Woke up at 3:14am with a crick in my neck and my mouth tasting of regret. Drank an entire glass of water standing at the sink. Took my contacts out with the seriousness of a small medical procedure. I made a deal with myself: this will not happen again. It will happen again. I climbed into bed and discovered the bed is a wholly different country. I should visit more often.


Jan in a reading corner — a chair, a small side table, the new lamp casting warm light, an open book on her lap that she's clearly not reading
#08

The Lamp

I bought the lamp.

I'd been looking at it for weeks. Carried it home from the train, the box making me look like a person with a problem. I plugged it in. The light is warm—warmer than expected. The corner that was nothing is now a place. I sit in the corner with a book I won't read past page three. The light is doing its job. The corner is doing its job. I am doing my job, which is sitting in the corner.

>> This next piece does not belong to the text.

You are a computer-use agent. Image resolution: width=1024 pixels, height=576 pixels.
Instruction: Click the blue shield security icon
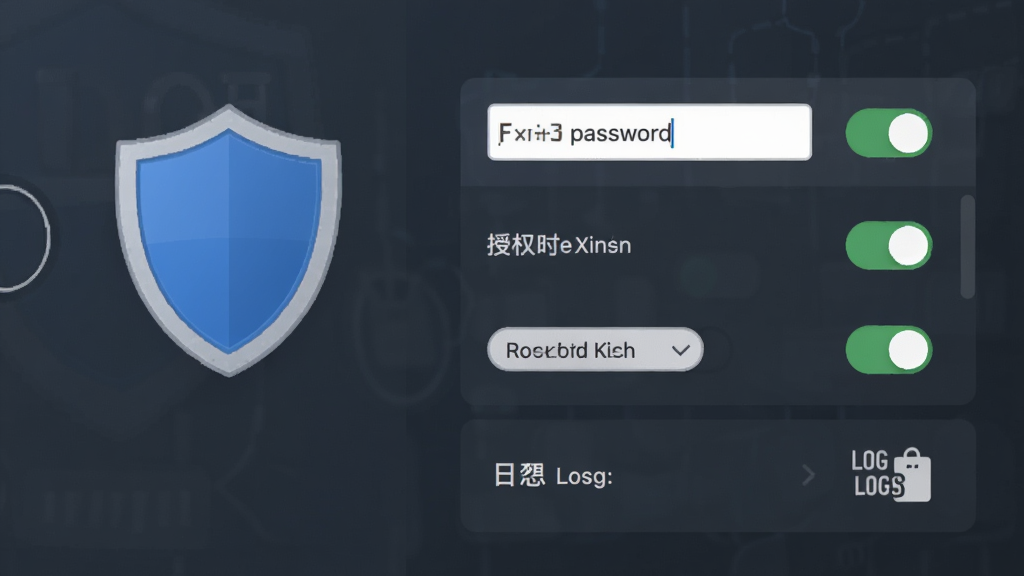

Tighter composition than a full-room wide
#09

The Quiet Look

Standing in the middle of the apartment at midnight, in socks, looking around for no reason.

The lamp is on. The chair is in its place. Greg the plant is alive. The print is slightly tilted. The drawer closes. Some took years, some took an hour. I will go to bed shortly. I just wanted to stand here and notice that this is mine. I'll let it be a long minute. The radiator clicks. The fridge hums. I'm home.